3. Role Based Access Control (RBAC)

This security model is commonly used to grant access rights based on individuals or groups with defined business functions rather than their actual identities. It relies on a complex structure of role assignments, role authorisations, and role permissions developed using role engineering to control employee access to systems. RBAC is user-friendly as system administrators can manage roles centrally. It is often used to enforce MAC and DAC frameworks.

4. Attribute Based Access Control (ABAC)

This security model grants access rights by evaluating a set of rules, policies, and relationships derived from the attributes of users, systems, and environmental conditions.

5. Rule Based Access Control

This security model allows system administrators to define the rules that grant access rights to users and devices. These rules are based on conditions such as the time of day or location. It is commonly used to enforce RBAC frameworks.

3) Ask three key questions which you believe are necessary to develop the architecture.

  1. What are some of the ways we can use to improve our existing data architecture?

  2. What are some of the potential issues our data architecture may face, and how to overcome them?

  3. What are some of the challenges of access control, and how to overcome them?

4) In less than 500 words, discuss whether a centralised or decentralised data architecture best support the public service of ABC.

First, we need to understand and compare the different aspects of these data architectures.

1. Centralised Data Architecture

It is a client-server architecture where one or more client nodes are connected to a central server. This is the most common system used in most organisations.

Advantages include security as it is safe to service server and client nodes due to close proximity.
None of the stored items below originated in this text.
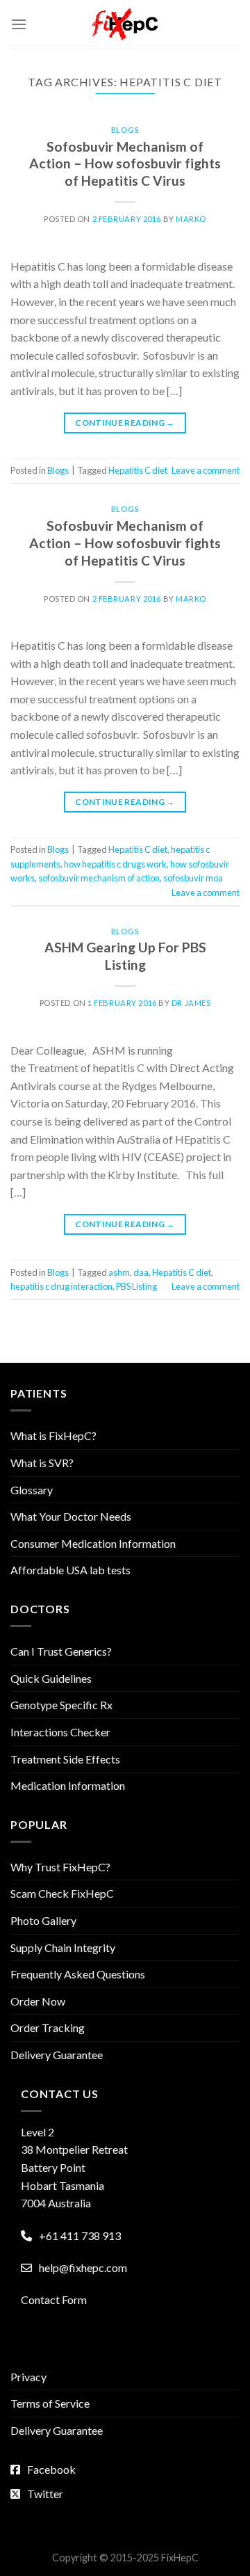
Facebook (51, 2469)
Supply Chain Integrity (62, 1947)
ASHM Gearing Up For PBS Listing (125, 956)
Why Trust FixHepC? (60, 1866)
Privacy (28, 2376)
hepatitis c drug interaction (61, 1286)
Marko (191, 218)
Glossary (31, 1489)
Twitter (45, 2493)
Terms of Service (50, 2403)
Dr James (191, 1002)
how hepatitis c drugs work (115, 864)
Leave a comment (206, 470)
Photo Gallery (43, 1920)
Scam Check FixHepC (62, 1893)
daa (141, 1272)
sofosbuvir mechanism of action (99, 877)
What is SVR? (42, 1462)
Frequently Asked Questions (77, 1974)
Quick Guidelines (51, 1678)
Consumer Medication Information (93, 1543)
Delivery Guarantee (56, 2054)
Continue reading (125, 422)
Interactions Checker (60, 1731)
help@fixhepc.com (83, 2267)
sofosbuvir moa (193, 877)
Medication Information (67, 1785)
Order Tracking (47, 2027)
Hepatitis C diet (137, 470)
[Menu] (18, 24)
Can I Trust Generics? (61, 1651)
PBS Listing (136, 1286)
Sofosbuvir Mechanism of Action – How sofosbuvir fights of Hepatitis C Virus (125, 163)
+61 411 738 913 (80, 2235)
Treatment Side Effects (65, 1759)
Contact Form (54, 2299)
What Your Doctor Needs (70, 1516)
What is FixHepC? (53, 1435)
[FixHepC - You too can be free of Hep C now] (125, 24)
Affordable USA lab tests (70, 1569)
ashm (119, 1272)
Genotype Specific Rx (61, 1704)
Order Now (37, 2001)
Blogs (125, 129)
Dedicated resources (memory, CPU cores) facilitate a dedicated system to suit custom needs. Quick updates are possible while client nodes can be easily detached from the system.
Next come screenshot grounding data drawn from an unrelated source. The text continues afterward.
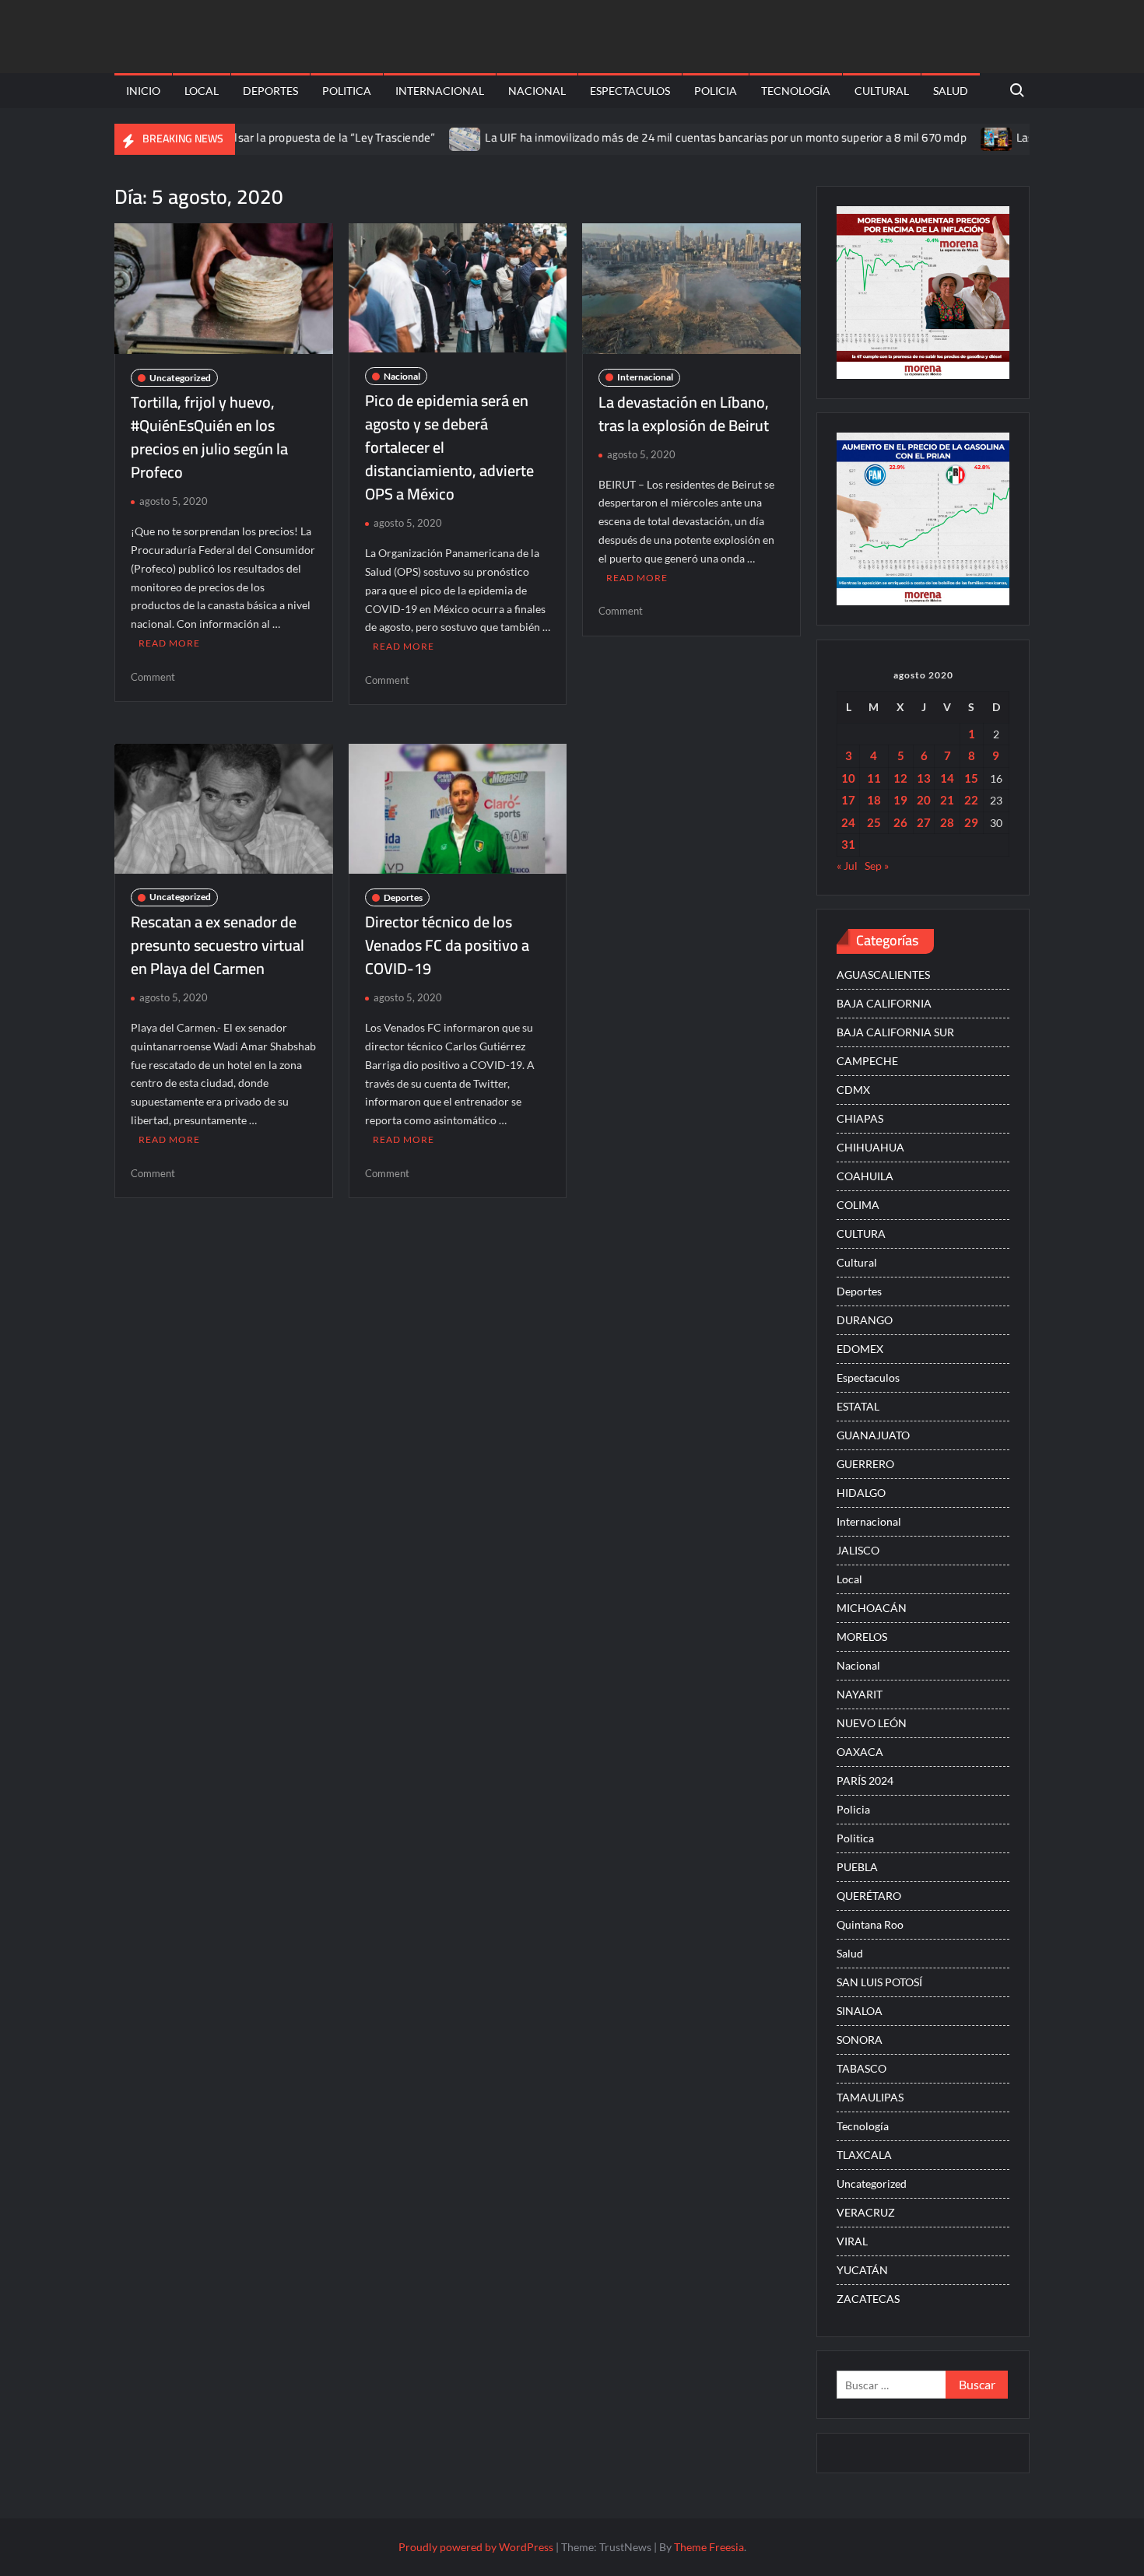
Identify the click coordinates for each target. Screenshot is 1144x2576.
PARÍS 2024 (865, 1780)
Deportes (270, 90)
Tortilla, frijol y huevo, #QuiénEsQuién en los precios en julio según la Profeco (209, 436)
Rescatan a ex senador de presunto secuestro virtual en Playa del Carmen (217, 945)
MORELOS (862, 1636)
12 (900, 778)
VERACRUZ (866, 2212)
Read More (169, 643)
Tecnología (795, 90)
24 (848, 822)
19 (900, 800)
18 (874, 800)
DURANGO (865, 1320)
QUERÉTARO (869, 1895)
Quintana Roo (870, 1924)
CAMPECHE (867, 1060)
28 (947, 822)
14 (947, 778)
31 (848, 844)
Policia (715, 90)
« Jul (847, 865)
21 (947, 800)
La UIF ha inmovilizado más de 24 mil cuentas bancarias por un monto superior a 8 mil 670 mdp (667, 137)
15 (971, 778)
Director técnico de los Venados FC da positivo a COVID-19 (447, 945)
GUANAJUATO (873, 1435)
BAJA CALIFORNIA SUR (895, 1032)
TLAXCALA (864, 2154)
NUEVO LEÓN (872, 1723)
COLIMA (858, 1204)
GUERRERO (865, 1463)
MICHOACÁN (872, 1607)
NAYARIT (860, 1694)
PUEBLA (857, 1866)
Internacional (439, 90)
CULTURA (861, 1233)
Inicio (143, 90)
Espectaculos (630, 90)
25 (874, 822)
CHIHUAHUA (870, 1147)
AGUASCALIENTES (883, 974)
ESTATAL (858, 1406)
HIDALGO (861, 1492)
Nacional (537, 90)
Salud (950, 90)
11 (874, 778)
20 (924, 800)
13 (924, 778)
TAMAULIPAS (870, 2097)
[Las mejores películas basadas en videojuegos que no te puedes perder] (939, 137)
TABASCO (861, 2068)
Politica (346, 90)
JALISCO (858, 1550)
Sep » (877, 865)
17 (848, 800)
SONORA (860, 2039)
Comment (153, 677)
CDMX (853, 1089)
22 (971, 800)
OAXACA (860, 1751)
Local (201, 90)
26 (900, 822)
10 (848, 778)
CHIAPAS (860, 1118)
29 (971, 822)
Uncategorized (180, 378)
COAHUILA (865, 1176)
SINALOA (860, 2010)
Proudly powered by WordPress (475, 2546)
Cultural (881, 90)
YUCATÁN (862, 2269)
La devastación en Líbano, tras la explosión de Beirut (683, 413)
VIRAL (852, 2241)
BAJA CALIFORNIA (884, 1003)
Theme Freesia (709, 2546)
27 (924, 822)
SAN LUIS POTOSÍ (879, 1982)
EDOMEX (860, 1348)
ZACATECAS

Disadvantages include high dependency on network connectivity. There can be sudden system failure if the nodes lose connectivity. Less opportunities for data backup as server node may fail. Difficulties in server maintenance can cause inconveniences to users.

2. Decentralised Data Architecture

It is a peer-to-peer or master-slave architecture where every node makes its own decisions. The final output is the aggregate of decisions made by individual nodes. For peer-to-peer architecture, all nodes are peers of one another and no one node has supremacy over others. For master-slave architecture, one node becomes the master by voting and coordinates a part of the system.

Advantages include lower incidence of performance bottlenecks as the entire load is balanced over all nodes. There is high availability as some nodes (computers, mobile phones, servers) are always online. There is more autonomy over resources as each node controls its own behaviour.

Disadvantages include difficulties in big global tasks as there is no chain of command to perform certain tasks. There is no regulatory oversight and troubleshooting can be difficult when a node fails. Each node has to be pinged for availability checking and partitioning of work has to be done.

3. Distributed Data Architecture

It is a form of decentralised architecture where there can be peer-to-peer, client-server or n-tier architecture. For peer-to-peer architecture, all nodes are peers of one another working towards a common goal. For client-server architecture, some nodes become server nodes acting as coordinators. For n-tier architecture, different parts of an application are distributed in different nodes but they work together to function as an application.

Advantages include low latency due to greater geographical spread and faster response time.

Disadvantages include difficulties in achieving consensus and it is not possible to use conventional methodologies of logging events by absolute time.

Conclusion

Essentially, I feel that a decentralised or distributed data architecture can best support ABC’s plans and its key principles. This is because I feel that the advantages of a decentralised or distributed data architecture can best help us to achieve our objectives based on the abovementioned comparisons.